Abstract
Background
Haemophagocytic Lymphohistiocytosis (HLH) is an uncommon systemic inflammatory clinical syndrome associated with numerous conditions and a rare complication of dengue associated with significant mortality and morbidity even with appropriate treatment. The outcome is further poor if the diagnosis is delayed or left untreated.
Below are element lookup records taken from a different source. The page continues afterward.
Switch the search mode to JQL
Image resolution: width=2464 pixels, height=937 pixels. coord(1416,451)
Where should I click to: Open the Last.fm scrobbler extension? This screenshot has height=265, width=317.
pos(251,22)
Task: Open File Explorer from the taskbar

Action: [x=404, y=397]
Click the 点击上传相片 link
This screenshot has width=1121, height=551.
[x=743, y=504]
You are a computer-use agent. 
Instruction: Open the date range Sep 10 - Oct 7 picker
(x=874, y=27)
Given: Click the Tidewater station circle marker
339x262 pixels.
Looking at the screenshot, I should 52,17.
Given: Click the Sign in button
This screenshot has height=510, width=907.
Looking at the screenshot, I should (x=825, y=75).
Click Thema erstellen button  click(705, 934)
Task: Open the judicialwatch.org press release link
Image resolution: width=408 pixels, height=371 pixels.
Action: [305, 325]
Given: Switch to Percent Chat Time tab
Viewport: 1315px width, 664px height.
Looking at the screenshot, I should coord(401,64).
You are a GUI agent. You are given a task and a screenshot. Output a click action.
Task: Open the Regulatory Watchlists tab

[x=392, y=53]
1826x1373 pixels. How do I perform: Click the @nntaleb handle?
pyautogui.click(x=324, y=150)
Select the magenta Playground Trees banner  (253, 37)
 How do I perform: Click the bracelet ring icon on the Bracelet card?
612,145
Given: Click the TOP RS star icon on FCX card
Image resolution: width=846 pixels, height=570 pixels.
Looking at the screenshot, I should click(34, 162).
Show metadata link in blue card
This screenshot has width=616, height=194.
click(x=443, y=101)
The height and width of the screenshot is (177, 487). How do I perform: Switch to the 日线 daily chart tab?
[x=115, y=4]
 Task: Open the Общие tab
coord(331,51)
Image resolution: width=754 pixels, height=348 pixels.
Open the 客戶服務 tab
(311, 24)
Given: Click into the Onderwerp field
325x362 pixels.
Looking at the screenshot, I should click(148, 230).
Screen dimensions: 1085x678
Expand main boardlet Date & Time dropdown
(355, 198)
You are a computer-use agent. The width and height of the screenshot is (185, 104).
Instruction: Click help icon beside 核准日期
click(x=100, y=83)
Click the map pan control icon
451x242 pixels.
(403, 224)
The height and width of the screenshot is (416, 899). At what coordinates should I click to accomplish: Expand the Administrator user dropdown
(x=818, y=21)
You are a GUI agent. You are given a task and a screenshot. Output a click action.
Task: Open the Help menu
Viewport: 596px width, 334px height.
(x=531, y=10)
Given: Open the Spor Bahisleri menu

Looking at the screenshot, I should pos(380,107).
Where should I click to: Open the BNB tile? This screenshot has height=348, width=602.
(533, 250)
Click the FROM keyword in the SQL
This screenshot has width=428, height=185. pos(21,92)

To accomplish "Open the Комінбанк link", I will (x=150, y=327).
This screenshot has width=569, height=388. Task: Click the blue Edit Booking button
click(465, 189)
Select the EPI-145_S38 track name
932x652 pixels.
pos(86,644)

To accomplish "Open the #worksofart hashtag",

Therefore a high degree of clinical suspicion is paramount in the diagnosis of HLH, especially in an atypical presentation of dengue infection.
Case Presentation
A 17-year-old boy with a non-significant past medical history admitted with a four-day history of fever, headache, nausea, vomiting, and loose stool. On admission, he was hemodynamically stable and managed as serologically confirmed dengue fever. On the 5th day of fever, he entered the critical phase, which was uncomplicated except for high fever spicks. Even after the critical phase was over, he had ongoing high fever spicks, hepatosplenomegaly with persistent thrombocytopenia, neutropenia and anaemia. Serum ferritin level was > 3000 ng/ml, while the triglyceride level was 314 mg/dl. Bone marrow biopsy revealed an increased haemophagocytic activity. Secondary HLH was diagnosed based on criteria used in the HLH-2004 trial and successfully managed with intravenous dexamethasone 10 mg/body surface area/day for the first two weeks followed by tapering of course over eight weeks.
Conclusion
Though this is a rare complication, the clinician must suspect HLH in expanded dengue syndrome complicated with ongoing fever, splenomegaly with cytopenias, and necessary investigations to establish a firm diagnosis. Early treatments will result in promising outcomes while preventing complications and reducing mortality.